Aumentou a freqüência dos memorandos oficiais e passou a mandar cópias diretamente para o prefeito. Chamou a imprensa para mostrar as condições da instituição. Aproveitou para pedir o auxílio da população e chegou a abrir as portas do parque por alguns dias para que as pessoas pudessem visitá-lo. O titular da secretaria de meio ambiente não agüentou o bombardeio e deixou o cargo em junho. Seu substituto, Manoel Osvanil Bacelar, o Nil Pisca, professor de geografia na Universidade Federal do Amapá, devolveu um mínimo de esperança a Thomaz na raça da burocracia governamental. A vida dos seus bichos e plantas melhorou. O Parque ganhou guardas armados para reprimir caçadores que agiam no seu terreno. As cutias e capivaras que andavam sumidas, com medo de levar bala, voltaram a freqüentá-lo. Há também uma promessa de enviar 120 mil reais à administração para recuperar logradouros e jaulas. A tarefa é urgente. Em algumas delas, a corrosão nas grades de ferro é tanta que em certos pontos exibem espessura digna de um arame. Outras, como a que guarda um exemplar de gavião-real (foto), estão prestes a desabar.

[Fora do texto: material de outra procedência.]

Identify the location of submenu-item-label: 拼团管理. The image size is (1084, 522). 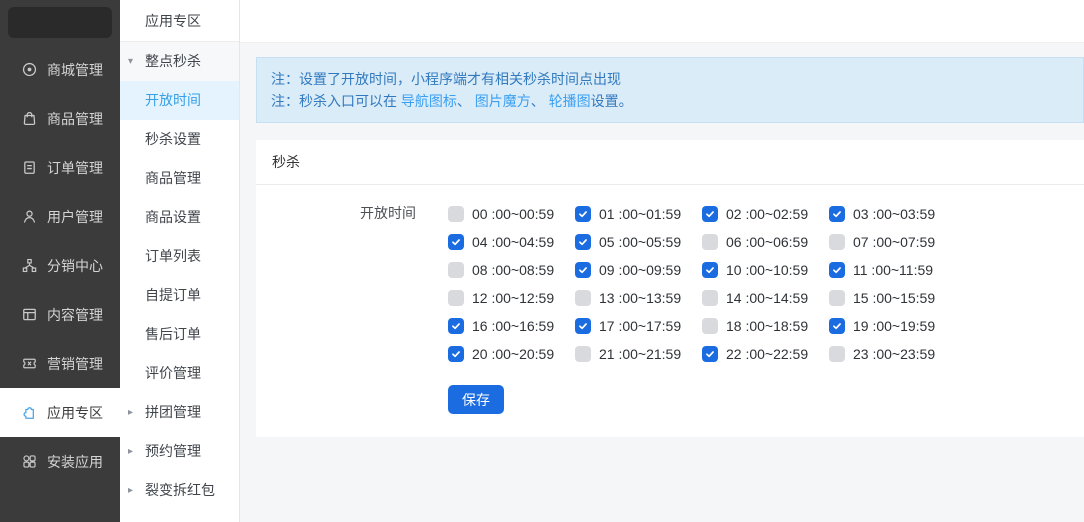
(173, 412).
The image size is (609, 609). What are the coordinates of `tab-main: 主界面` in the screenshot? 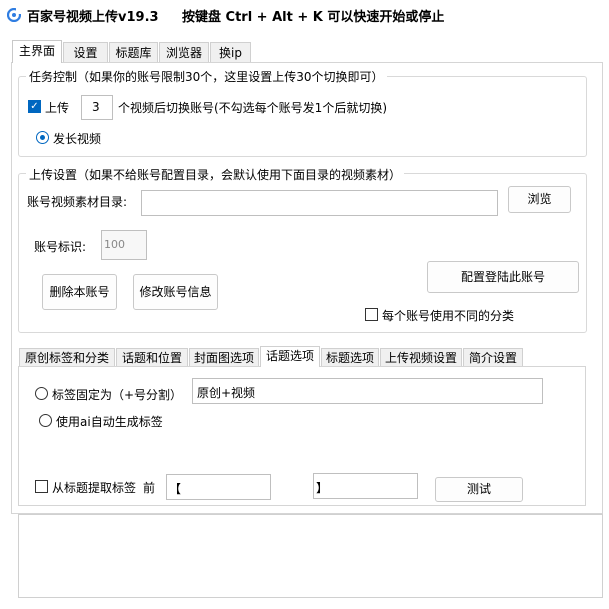 It's located at (37, 52).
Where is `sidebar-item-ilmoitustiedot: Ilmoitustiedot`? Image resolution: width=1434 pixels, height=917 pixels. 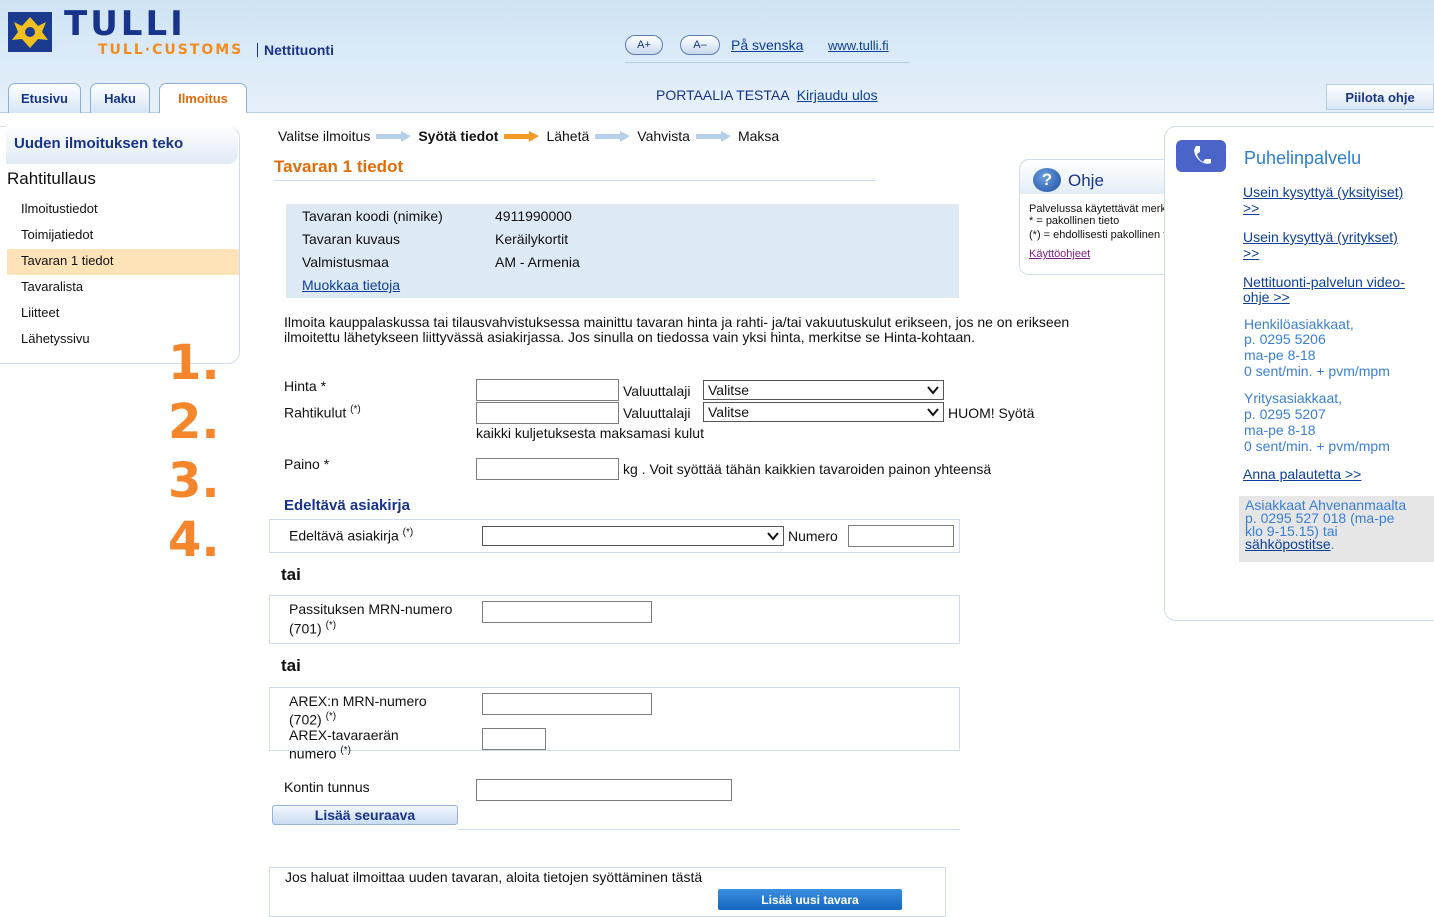 sidebar-item-ilmoitustiedot: Ilmoitustiedot is located at coordinates (123, 210).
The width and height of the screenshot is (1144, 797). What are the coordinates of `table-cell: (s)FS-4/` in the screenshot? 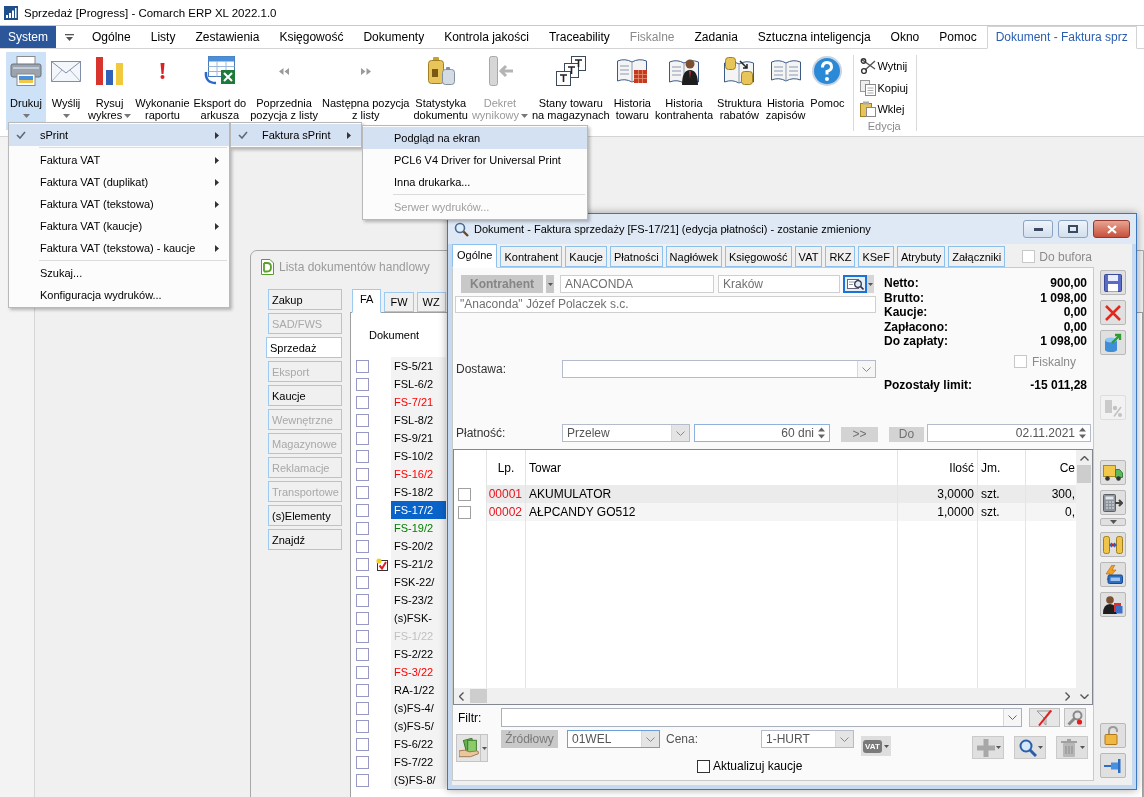 It's located at (418, 708).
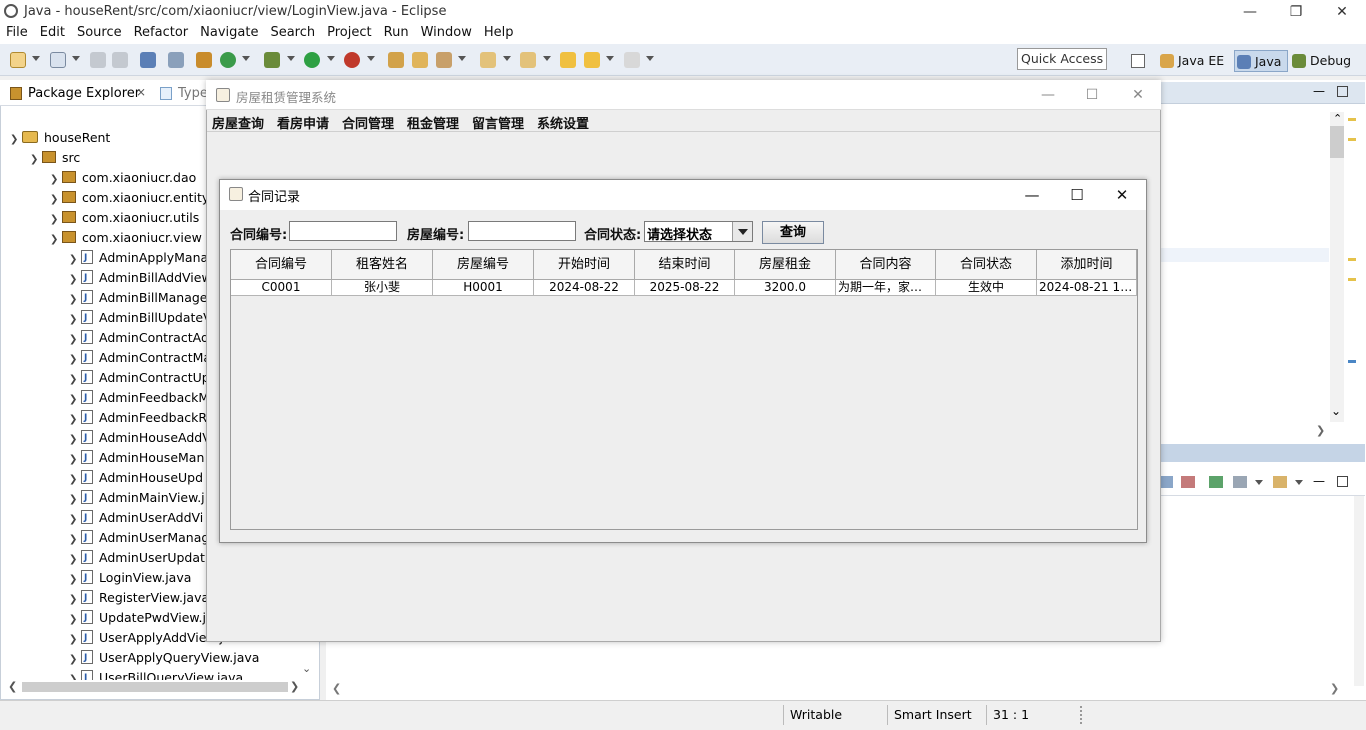 Image resolution: width=1366 pixels, height=730 pixels. What do you see at coordinates (584, 288) in the screenshot?
I see `table-cell: 2024-08-22` at bounding box center [584, 288].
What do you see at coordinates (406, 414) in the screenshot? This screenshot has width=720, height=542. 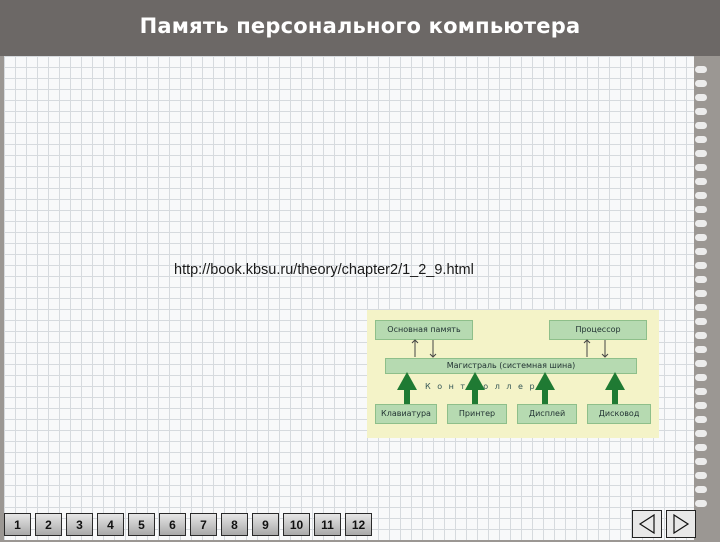 I see `keyboard-box: Клавиатура` at bounding box center [406, 414].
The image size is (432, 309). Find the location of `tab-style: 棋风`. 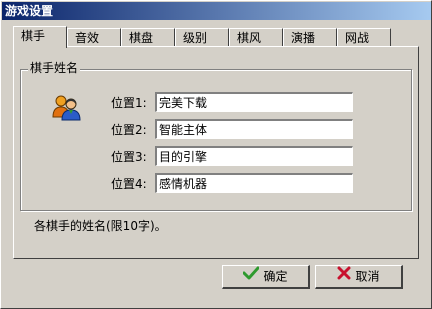

tab-style: 棋风 is located at coordinates (256, 38).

Na maioria dos abrigos falta vegetação, tanques para a auto-limpeza dos animais e pontos de fuga onde os bichos seriam capazes de se esconder. Alguns não podem nem ser limpos porque a falta de porteiras impede a entrada de funcionários para fazer o trabalho a salvo das garras e presas dos animais. Na área de quarentena do Parque, a escassez de abrigos obriga às vezes duas espécies diferentes a conviverem na mesma gaiola – um quati com um mico, por exemplo – ou a se comprimirem em espaços onde mal conseguem dar um passo, caso de um gato mourisco. “Tudo ainda é muito dificultoso”, dizia Thomaz, na última quinta-feira. “Mas estou contente com o rumo que as coisas estão tomando”. A prefeitura já começou a fazer os trabalhos de georeferenciamento do terreno do Parque, importante para definir a sua demarcação definitiva e regularização fundiária. Mas ainda falta o fundamental: o decreto de criação. Sem ele, não há como tirar de vez o Parque Zôo Botânico de Macapá de seu injusto anonimato.

Sua diretora acredita que agora a coisa vai. É provável, entretanto, que ela não consiga aproveitar ao máximo os louros de tanto berro e tanto trabalho. Thomaz, que desde os 16 anos vaga pelo Brasil para estudar sua verdadeira paixão de bióloga, as macrófitas (plantas aquáticas), percebeu nessa sua passagem pelo Parque a dimensão de uma frase que seu pai há muito repete nos seus ouvidos: “Macapá é pequena demais para você”. Parece ser mesmo. A cidade tem dificuldade de comportar uma moça ainda tão jovem, capaz de fazer tanto barulho e sonhar tão alto. O incômodo não deve durar muito tempo. Até o final do ano, ela quer estar no Paraná, para iniciar a sua pós-graduação.